AI dominates software engineering conversations these days, yet its integration into CI/CD workflows remains surprisingly limited. According to the survey, 73% of respondents report not using AI in their CI/CD workflows at all. 

Despite the considerable buzz around AI-driven automation, most teams haven’t made the leap from concept to implementation. Among medium and large companies, teams often mention organizational readiness issues as an obstacle to AI adoption.

The reasons behind this hesitation are straightforward. Cost remains a significant barrier, with many organizations finding AI-enhanced solutions prohibitively expensive for broad deployment. Teams are also unsure about the value that AI adoption brings to their organizations.

Security considerations add another layer of complexity, as teams struggle with legitimate concerns about code integrity, data protection, and regulatory compliance when introducing AI into their build and deployment workflows. Restrictions rise with company size, as 27% of large organizations identify security as an impediment to AI adoption, compared to only 9% of small ones.

AI use cases in CI/CD

For those teams that are experimenting with AI, the usage is selective.
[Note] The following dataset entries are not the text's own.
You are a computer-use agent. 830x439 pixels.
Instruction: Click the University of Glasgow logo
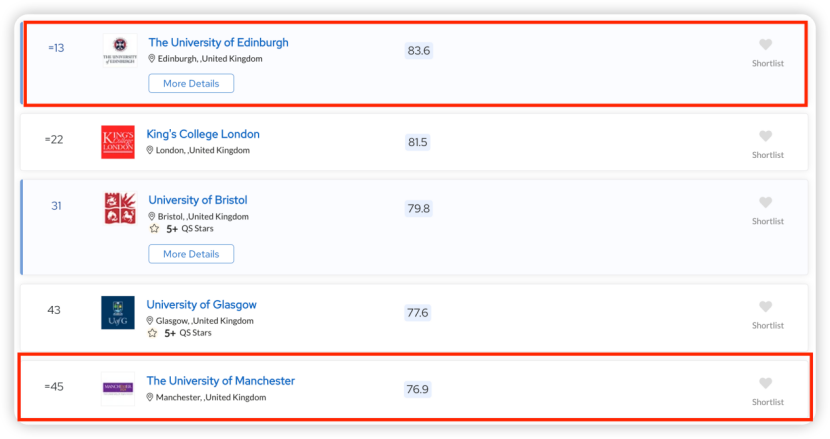click(x=118, y=312)
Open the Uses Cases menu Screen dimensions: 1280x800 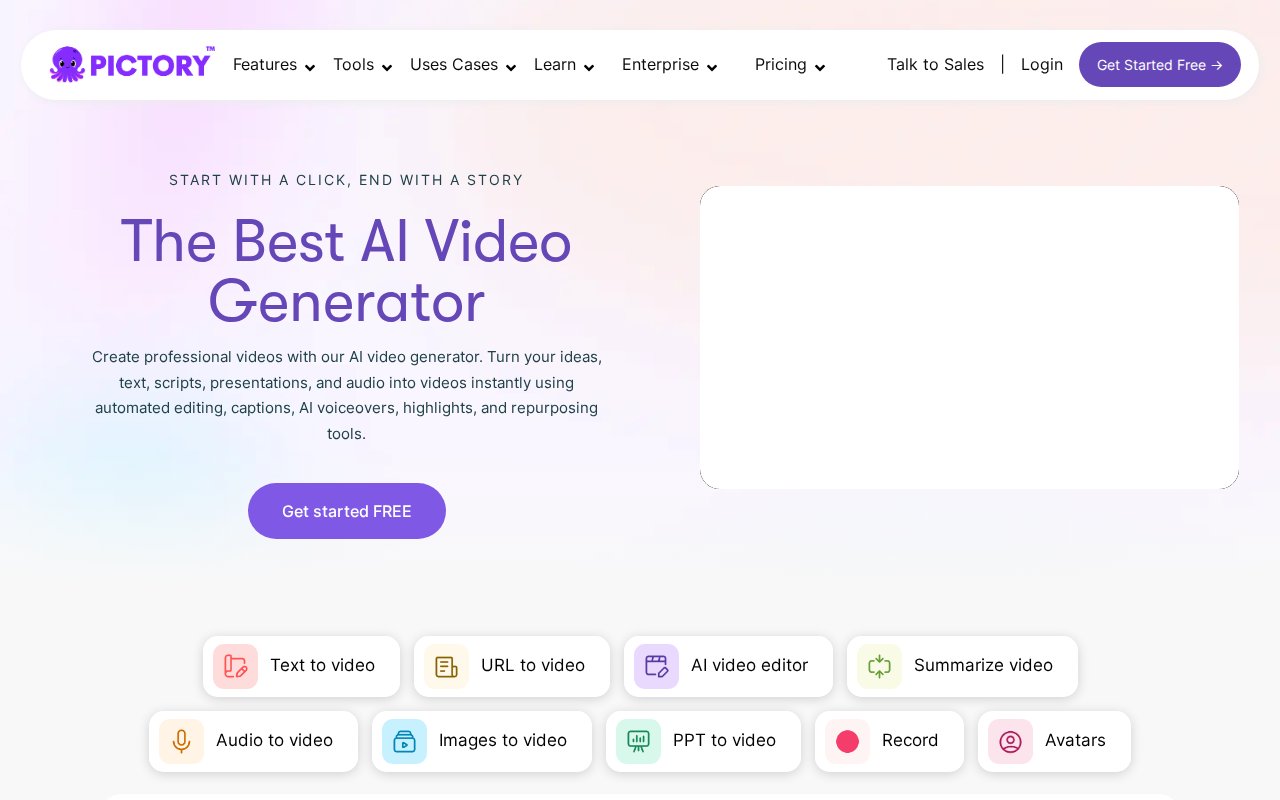pyautogui.click(x=454, y=64)
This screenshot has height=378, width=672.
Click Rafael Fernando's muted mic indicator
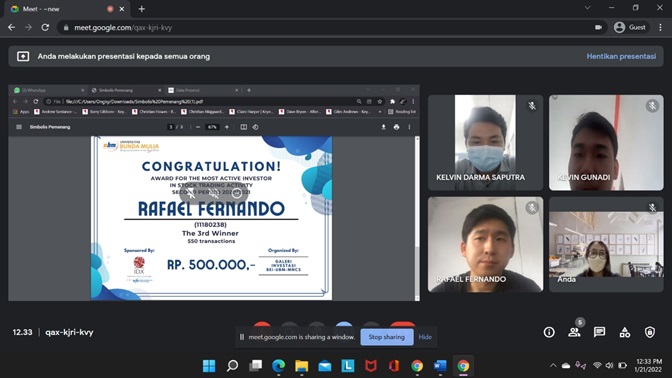532,208
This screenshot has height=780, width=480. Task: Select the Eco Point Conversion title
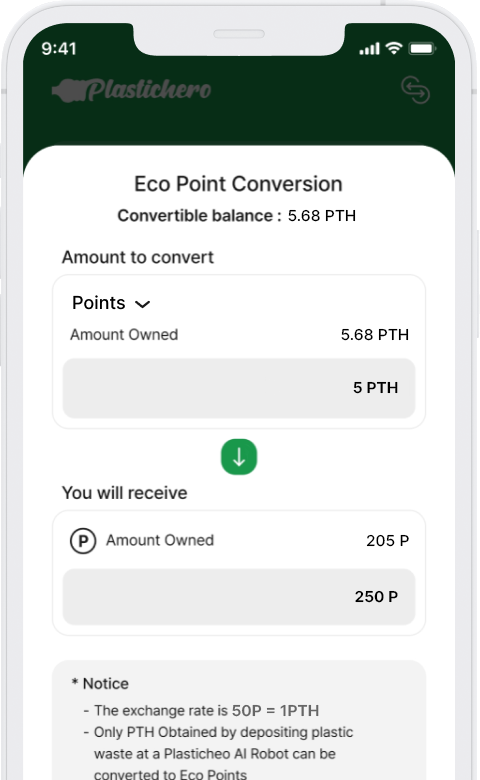[238, 184]
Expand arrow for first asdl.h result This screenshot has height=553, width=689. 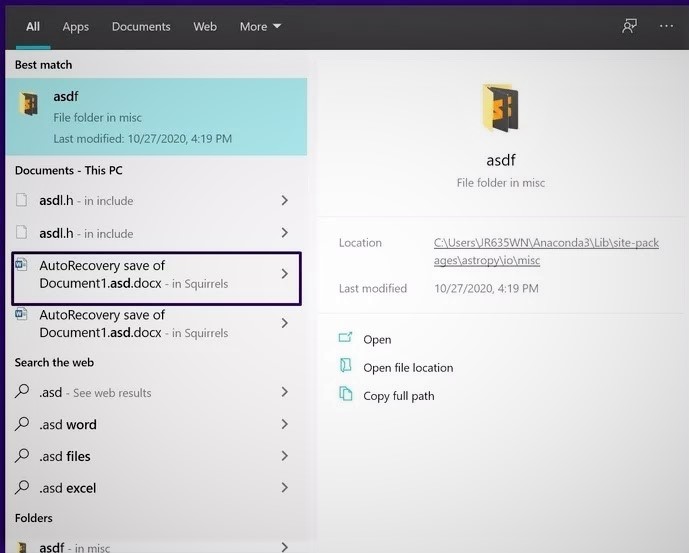coord(285,201)

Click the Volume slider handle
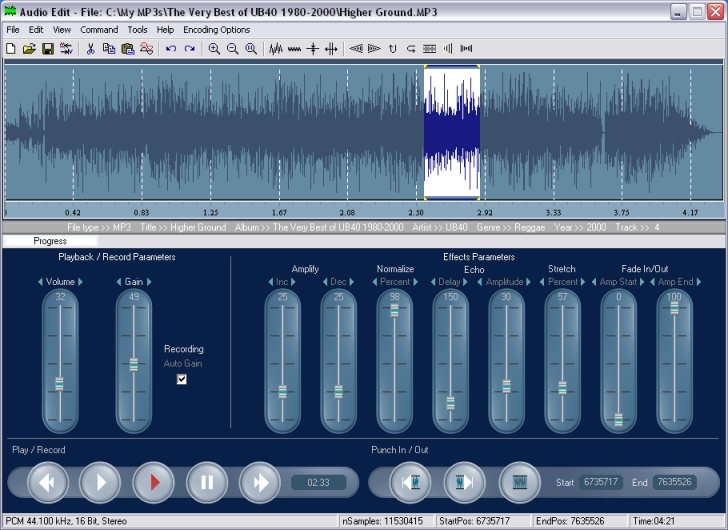coord(60,384)
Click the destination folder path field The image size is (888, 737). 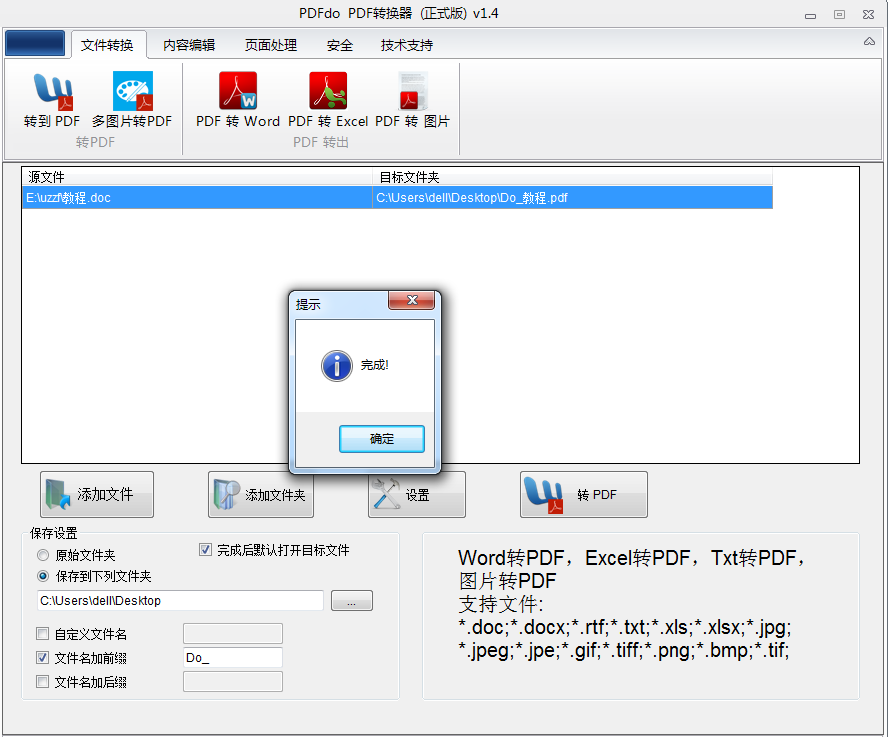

The most common use cases include build-issue debugging and failure analysis, checking code quality, and testing and pipeline optimization (recommending more efficient configurations).

These are areas where AI can deliver incremental, measurable value without taking over the entire delivery process.

Future outlook

The current landscape suggests measured progress rather than dramatic disruption. Teams recognize AI’s potential in CI/CD environments, but most are waiting for the ecosystem to mature. They want more affordable solutions, proven reliability, and clearer security frameworks before committing to wider adoption.

About the survey: Demographics

The survey gathered insights from 805 participants worldwide, with strong representation from the United States, India, and several European countries. 

Most respondents work full-time in technology roles, primarily as software developers, DevOps engineers, and team leads, with some infrastructure architects and managers participating, as well.

This diverse and experienced group provides a reliable snapshot of how CI/CD tools are actually being used across industries and geographies.